Companies face the possibility of losing market share in Europe if they continue to use exclusively hydrocarbon-based raw materials for plastic. In addition, they need to be more environmentally responsible due to shareholder demands. As a result, the application of biomanufacturing to these issues needs to be urgently accelerated. Although it will be difficult to replace all plastics with non-hydrocarbon-derived materials in terms of production volume and cost, I feel it is my responsibility as a scientist to promote research in Japan, where hydrocarbons are not easily extracted, so society is not reliant on fossil-based materials.
What are your impressions of the instruments you are using and what are your expectations regarding Shimadzu?
I have been using Shimadzu analytical instruments since I was a student.
With a Shimadzu high-performance liquid chromatograph (HPLC), actual samples that could not be measured by other companies’ products can be measured properly, and I believe the results are due to Shimadzu’s sophisticated technologies, such as the cooling system and lack of contamination.

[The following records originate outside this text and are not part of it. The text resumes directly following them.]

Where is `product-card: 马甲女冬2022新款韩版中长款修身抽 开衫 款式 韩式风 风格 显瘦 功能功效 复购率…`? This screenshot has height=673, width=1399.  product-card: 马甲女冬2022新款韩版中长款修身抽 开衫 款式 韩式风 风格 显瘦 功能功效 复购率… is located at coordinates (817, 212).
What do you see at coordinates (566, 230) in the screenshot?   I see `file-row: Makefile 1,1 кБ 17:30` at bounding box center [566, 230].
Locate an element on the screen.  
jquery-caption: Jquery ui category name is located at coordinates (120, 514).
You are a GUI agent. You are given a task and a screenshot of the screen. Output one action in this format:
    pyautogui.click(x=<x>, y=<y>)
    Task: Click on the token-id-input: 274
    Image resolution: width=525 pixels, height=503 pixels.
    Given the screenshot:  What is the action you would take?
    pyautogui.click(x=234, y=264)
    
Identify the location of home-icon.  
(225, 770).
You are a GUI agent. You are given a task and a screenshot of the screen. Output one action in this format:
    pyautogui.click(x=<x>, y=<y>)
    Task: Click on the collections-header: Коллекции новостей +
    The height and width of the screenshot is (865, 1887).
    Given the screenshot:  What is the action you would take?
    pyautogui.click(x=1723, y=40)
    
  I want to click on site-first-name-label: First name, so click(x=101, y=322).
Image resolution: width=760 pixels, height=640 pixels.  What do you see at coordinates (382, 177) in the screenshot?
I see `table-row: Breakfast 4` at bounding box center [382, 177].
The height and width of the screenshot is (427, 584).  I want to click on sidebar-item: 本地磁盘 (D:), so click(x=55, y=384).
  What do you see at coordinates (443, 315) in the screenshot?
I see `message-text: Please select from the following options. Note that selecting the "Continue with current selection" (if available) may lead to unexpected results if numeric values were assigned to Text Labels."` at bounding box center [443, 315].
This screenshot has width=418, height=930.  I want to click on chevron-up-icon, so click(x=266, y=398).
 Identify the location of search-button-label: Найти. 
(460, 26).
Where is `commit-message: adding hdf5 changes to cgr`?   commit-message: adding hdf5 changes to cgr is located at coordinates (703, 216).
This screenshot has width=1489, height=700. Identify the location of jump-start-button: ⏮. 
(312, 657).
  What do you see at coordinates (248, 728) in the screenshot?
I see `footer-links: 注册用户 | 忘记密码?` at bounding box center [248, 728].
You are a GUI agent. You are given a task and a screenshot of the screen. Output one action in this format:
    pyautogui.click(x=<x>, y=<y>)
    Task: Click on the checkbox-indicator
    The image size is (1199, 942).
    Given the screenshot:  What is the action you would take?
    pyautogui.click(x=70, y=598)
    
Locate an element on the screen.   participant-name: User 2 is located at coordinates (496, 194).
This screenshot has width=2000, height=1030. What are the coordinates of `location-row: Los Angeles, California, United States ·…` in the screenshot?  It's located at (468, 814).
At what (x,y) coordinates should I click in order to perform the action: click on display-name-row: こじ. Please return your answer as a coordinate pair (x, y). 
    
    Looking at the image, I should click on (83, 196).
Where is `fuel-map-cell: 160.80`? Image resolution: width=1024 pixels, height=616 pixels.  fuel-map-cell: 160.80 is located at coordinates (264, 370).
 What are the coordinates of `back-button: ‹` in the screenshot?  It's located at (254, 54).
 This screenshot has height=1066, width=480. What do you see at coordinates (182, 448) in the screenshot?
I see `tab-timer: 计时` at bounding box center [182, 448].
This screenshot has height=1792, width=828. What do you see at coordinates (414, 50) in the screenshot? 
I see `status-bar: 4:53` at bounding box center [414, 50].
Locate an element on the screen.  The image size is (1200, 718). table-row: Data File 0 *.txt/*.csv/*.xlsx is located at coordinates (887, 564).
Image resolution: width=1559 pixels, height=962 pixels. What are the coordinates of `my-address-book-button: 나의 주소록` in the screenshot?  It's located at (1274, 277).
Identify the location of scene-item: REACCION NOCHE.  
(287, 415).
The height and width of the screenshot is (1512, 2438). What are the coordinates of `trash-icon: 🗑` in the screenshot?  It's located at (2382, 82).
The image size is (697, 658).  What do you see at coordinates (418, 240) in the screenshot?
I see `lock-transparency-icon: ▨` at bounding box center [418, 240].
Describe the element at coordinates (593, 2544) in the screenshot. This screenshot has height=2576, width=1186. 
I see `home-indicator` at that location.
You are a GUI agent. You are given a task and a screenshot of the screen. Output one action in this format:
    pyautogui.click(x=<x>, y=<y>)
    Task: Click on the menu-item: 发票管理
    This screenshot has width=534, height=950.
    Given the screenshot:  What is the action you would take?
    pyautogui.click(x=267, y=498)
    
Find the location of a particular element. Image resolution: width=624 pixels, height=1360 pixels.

We are very satisfied with the cost of the annual maintenance, responsiveness, and the excellent level of service in English as well as Japanese since part-time researchers and foreign students are often involved in analyzing the data. The fact that you consider and respond to our requests as soon as we consult with you is also very helpful.
Currently, the automation of the “DBTL cycle” is being explored for synthetic biology development work. I am hoping that Shimadzu Corporation, which already provides analytical instruments, will move forward with robotics in the T (Test) area.
Many Shimadzu products are used in the laboratory, including the LCMS-8050, LCMS-8040, GCMS-QP2020 NX, GC-2030, and LC-2040Plus. Thank you very much for this very valuable discussion.